Can I use a 9w solar panel and 24v permanent magnet motor to charge 12v battery?

1. Jul 20, 2010

Clive_

Hi,

Can I use a 9 watt solar panel to charge a 12v battery directly? Do I need a rectifier or is the loss back in to the solar panel too small to worry about?

Also, can I use a 24v electric motor (permanent magnet generator) to charge a 12v battery - or is it likely to cause damage to the battery?

Thanks,

Clive.

2. Jul 20, 2010

Staff: Mentor

What is the output voltage range for your solar panel?

3. Jul 20, 2010

Clive_

Hi,

The solar panel is 12v 9w rating. Though the meter shows 20v in good conditions (and between 2-6amps)

Clive.

4. Jul 21, 2010

Staff: Mentor

So the answer is no, you shouldn't use the output of the solar panel to directly try to recharge a 12V battery. You should put a circuit between the solar panel and the battery to ensure that the charging voltage is the best possible (and safe) for the battery.

A boost-buck or Sepic DC-DC converter circuit would be a good fit for this job. You can learn more about them on wikipedia.org, or from most switching power supply books.

5. Jul 21, 2010

vk6kro

The open circuit voltage gets up to 20 volts in bright sunlight, so it is capable of charging a 12 volt battery. The voltage will drop to near the battery voltage when the two are connected.

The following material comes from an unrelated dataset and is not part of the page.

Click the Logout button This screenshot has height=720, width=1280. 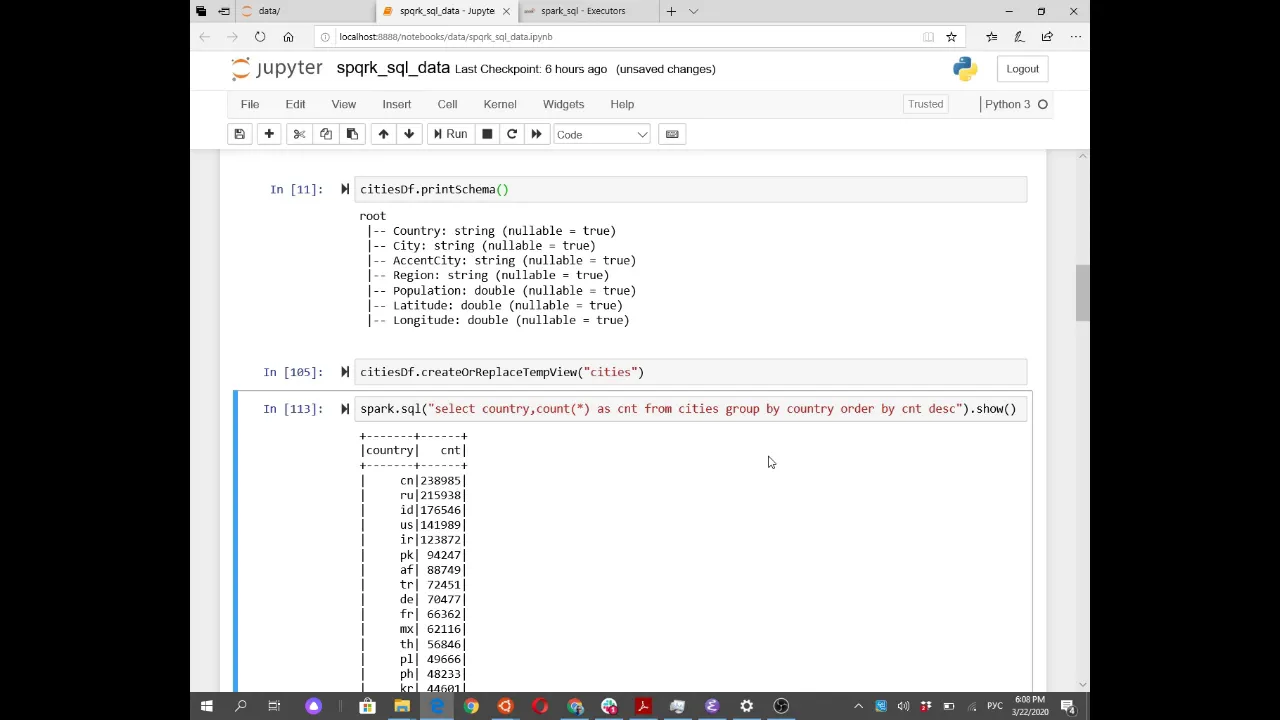tap(1022, 69)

You will need a diode between the two (with the cathode connected to the battery and the anode connected to the solar panel) so that the battery does not discharge into the solar panel at night.

Then, you will need to time the charging to ensure the battery is not overcharged. Put a current meter in series with the diode to check the charging current. Then divide the Amp-hour rating of the battery by this charging current to get the time it would take to fully charge this battery if it is not being used. If it is being used, there may be no need for this.

Also, can I use a 24v electric motor (permanent magnet generator) to charge a 12v battery - or is it likely to cause damage to the battery?

If you have a cheap way of rotating the motor, you can use it as a generator and it will give a bit less than 24 volts out at the rated RPM. You would need to limit the current with a suitable resistor. A 24 volt auto lamp between the generator and the battery would be OK for this.
And, as above, you would need a diode from the motor/generator to the battery. This is so that the battery doesn't try to drive the motor as a motor when the rotation is removed.